There are a number of leads like this to follow up, but also some wider contexts and trends to consider. I do wonder whether there is a particular vehemence to the condemnation of defamation in a community condemned in the way suggested by the quote at the head of this post, but which emphasises, in one of its central cultural institutions, the Eisteddfod, its own heroically truthful tradition: Y Gwir yn Erbyn y Byd (‘[The duty to uphold] the truth against the world’). It is interesting to note how regularly the Welsh language papers seem to leave ‘defamation of character’ in English – a nasty Saxon practice? Also, my superficial perusing has me musing (going a little bardic there?) about the regular mentioning of slander and defamation in relation to the bitter fighting over the position of the Anglican church, and native dissent, in the later nineteenth century and early twentieth century. From a modern, secular, viewpoint, this sometimes looks like a battle over trivial differences, but the feelings were very deep and real, and accusing the Tory/high church powers of defamation against the Welsh in general, and their dissenting churches and their ministers in particular, was a complaint which seems to have been something of a rallying cry.  One example gives a flavour – ‘The Church Times has out-Heroded HEROD in its superfluity of libellous traducement. We have occasinally noticed the sluice of persistent slander against the Welsh people which this High Church paper keeps continually open’.[iv]

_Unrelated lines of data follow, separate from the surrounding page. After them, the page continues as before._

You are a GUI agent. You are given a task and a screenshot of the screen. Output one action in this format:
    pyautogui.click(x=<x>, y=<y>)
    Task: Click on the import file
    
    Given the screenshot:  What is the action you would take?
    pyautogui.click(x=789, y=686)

Much to ponder, and to investigate further, when it becomes possible. I am encouraged, though, that there is something here. It just might be less the one painless article I had looked forward to, after more or less escaping the long pressure of the Women and the Medieval Common Law book, and more a set of linked pieces of a rather amorphous blobby nature. Ah well – Wales, Welsh and the Welsh never have been straightforward. Croeso i Gymru.

 

GS

7/2/2021

 

 

[i] North Wales Chronicle and Advertiser for the Principality, 22nd February, 1848, p.2. Letter from ‘A Loyal Welshman’.

[ii] D.W., The Cambrian, 16th June, 1821, Letter, ‘The Welsh Language’, p.3,

[iii] North Wales Gazette, 24th November, 1808, p. 3, dealing with proceedings in ‘Carnarvonshire’ County Court.

[iv] South Wales Daily News, 22nd December, 1896, p. 4.